• Records from a collection:
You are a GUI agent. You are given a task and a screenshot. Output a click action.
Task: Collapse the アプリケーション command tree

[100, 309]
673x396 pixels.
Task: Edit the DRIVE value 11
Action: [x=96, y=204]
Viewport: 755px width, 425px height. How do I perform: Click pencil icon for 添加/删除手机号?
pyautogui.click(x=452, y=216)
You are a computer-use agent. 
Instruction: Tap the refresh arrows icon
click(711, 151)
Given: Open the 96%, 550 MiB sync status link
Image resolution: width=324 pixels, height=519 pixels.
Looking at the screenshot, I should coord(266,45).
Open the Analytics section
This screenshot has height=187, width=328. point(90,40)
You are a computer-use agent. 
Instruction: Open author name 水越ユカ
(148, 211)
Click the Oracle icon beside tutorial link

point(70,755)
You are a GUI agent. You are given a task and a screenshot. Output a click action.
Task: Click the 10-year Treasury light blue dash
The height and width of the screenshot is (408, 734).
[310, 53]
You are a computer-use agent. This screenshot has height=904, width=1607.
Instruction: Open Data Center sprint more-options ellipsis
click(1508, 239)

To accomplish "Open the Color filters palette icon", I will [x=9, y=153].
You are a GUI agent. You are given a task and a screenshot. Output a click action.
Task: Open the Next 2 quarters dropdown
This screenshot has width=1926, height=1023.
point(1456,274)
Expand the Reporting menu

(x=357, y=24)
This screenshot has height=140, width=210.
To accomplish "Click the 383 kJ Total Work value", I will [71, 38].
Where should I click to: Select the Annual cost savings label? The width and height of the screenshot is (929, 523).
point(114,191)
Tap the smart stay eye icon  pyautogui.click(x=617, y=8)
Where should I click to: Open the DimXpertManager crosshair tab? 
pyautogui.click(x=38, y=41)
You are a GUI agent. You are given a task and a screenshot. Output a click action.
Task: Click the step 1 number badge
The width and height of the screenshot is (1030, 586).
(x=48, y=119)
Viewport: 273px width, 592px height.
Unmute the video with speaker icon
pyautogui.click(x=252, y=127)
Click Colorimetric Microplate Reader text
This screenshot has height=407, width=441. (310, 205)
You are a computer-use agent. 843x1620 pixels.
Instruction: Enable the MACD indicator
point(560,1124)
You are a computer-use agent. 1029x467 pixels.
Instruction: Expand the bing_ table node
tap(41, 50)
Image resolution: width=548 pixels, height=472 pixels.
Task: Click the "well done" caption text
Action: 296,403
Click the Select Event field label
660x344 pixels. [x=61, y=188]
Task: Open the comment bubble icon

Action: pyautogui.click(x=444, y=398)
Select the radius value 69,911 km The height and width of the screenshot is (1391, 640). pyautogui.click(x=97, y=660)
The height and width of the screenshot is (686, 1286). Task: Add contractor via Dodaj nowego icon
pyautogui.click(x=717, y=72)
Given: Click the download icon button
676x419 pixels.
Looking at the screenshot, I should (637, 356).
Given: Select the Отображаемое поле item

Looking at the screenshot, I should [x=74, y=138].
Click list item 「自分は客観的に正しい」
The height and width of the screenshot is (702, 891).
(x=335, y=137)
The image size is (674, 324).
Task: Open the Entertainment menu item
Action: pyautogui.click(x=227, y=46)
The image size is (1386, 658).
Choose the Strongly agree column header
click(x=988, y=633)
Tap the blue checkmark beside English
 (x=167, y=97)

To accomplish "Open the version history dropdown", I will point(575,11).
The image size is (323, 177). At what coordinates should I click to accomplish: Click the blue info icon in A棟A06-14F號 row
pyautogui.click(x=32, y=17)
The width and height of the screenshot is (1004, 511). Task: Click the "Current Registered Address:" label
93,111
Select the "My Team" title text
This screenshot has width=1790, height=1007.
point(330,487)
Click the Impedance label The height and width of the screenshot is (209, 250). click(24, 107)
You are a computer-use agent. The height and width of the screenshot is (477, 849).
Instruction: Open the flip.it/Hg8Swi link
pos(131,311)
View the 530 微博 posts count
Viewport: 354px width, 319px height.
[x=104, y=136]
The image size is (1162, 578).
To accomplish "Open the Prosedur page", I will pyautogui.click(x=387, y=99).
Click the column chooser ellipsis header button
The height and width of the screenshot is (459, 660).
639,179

• The task:
Change "GUI agent" to "screen agent" throughout the records above and leave every other word as it is.

• Result of this task:
You are a screen agent. You are given a task and a screenshot. Output a click action.
Task: Collapse the アプリケーション command tree

[100, 309]
673x396 pixels.
Task: Edit the DRIVE value 11
Action: [x=96, y=204]
Viewport: 755px width, 425px height. How do I perform: Click pencil icon for 添加/删除手机号?
pyautogui.click(x=452, y=216)
You are a computer-use agent. 
Instruction: Tap the refresh arrows icon
click(711, 151)
Given: Open the 96%, 550 MiB sync status link
Image resolution: width=324 pixels, height=519 pixels.
Looking at the screenshot, I should coord(266,45).
Open the Analytics section
This screenshot has height=187, width=328. point(90,40)
You are a computer-use agent. 
Instruction: Open author name 水越ユカ
(148, 211)
Click the Oracle icon beside tutorial link

point(70,755)
You are a screen agent. You are given a task and a screenshot. Output a click action.
Task: Click the 10-year Treasury light blue dash
The height and width of the screenshot is (408, 734).
[310, 53]
You are a computer-use agent. This screenshot has height=904, width=1607.
Instruction: Open Data Center sprint more-options ellipsis
click(1508, 239)

To accomplish "Open the Color filters palette icon", I will [x=9, y=153].
You are a screen agent. You are given a task and a screenshot. Output a click action.
Task: Open the Next 2 quarters dropdown
This screenshot has width=1926, height=1023.
point(1456,274)
Expand the Reporting menu

(x=357, y=24)
This screenshot has height=140, width=210.
To accomplish "Click the 383 kJ Total Work value", I will [71, 38].
Where should I click to: Select the Annual cost savings label? The width and height of the screenshot is (929, 523).
point(114,191)
Tap the smart stay eye icon  pyautogui.click(x=617, y=8)
Where should I click to: Open the DimXpertManager crosshair tab? 
pyautogui.click(x=38, y=41)
You are a screen agent. You are given a task and a screenshot. Output a click action.
Task: Click the step 1 number badge
The width and height of the screenshot is (1030, 586).
(x=48, y=119)
Viewport: 273px width, 592px height.
Unmute the video with speaker icon
pyautogui.click(x=252, y=127)
Click Colorimetric Microplate Reader text
This screenshot has height=407, width=441. (310, 205)
You are a computer-use agent. 843x1620 pixels.
Instruction: Enable the MACD indicator
point(560,1124)
You are a computer-use agent. 1029x467 pixels.
Instruction: Expand the bing_ table node
tap(41, 50)
Image resolution: width=548 pixels, height=472 pixels.
Task: Click the "well done" caption text
Action: 296,403
Click the Select Event field label
660x344 pixels. [x=61, y=188]
Task: Open the comment bubble icon

Action: pyautogui.click(x=444, y=398)
Select the radius value 69,911 km The height and width of the screenshot is (1391, 640). pyautogui.click(x=97, y=660)
The height and width of the screenshot is (686, 1286). Task: Add contractor via Dodaj nowego icon
pyautogui.click(x=717, y=72)
Given: Click the download icon button
676x419 pixels.
Looking at the screenshot, I should (637, 356).
Given: Select the Отображаемое поле item

Looking at the screenshot, I should [x=74, y=138].
Click list item 「自分は客観的に正しい」
The height and width of the screenshot is (702, 891).
(x=335, y=137)
The image size is (674, 324).
Task: Open the Entertainment menu item
Action: pyautogui.click(x=227, y=46)
The image size is (1386, 658).
Choose the Strongly agree column header
click(x=988, y=633)
Tap the blue checkmark beside English
 (x=167, y=97)

To accomplish "Open the version history dropdown", I will point(575,11).
The image size is (323, 177). At what coordinates should I click to accomplish: Click the blue info icon in A棟A06-14F號 row
pyautogui.click(x=32, y=17)
The width and height of the screenshot is (1004, 511). Task: Click the "Current Registered Address:" label
93,111
Select the "My Team" title text
This screenshot has width=1790, height=1007.
point(330,487)
Click the Impedance label The height and width of the screenshot is (209, 250). click(24, 107)
You are a computer-use agent. The height and width of the screenshot is (477, 849).
Instruction: Open the flip.it/Hg8Swi link
pos(131,311)
View the 530 微博 posts count
Viewport: 354px width, 319px height.
[x=104, y=136]
The image size is (1162, 578).
To accomplish "Open the Prosedur page", I will pyautogui.click(x=387, y=99).
Click the column chooser ellipsis header button
The height and width of the screenshot is (459, 660).
639,179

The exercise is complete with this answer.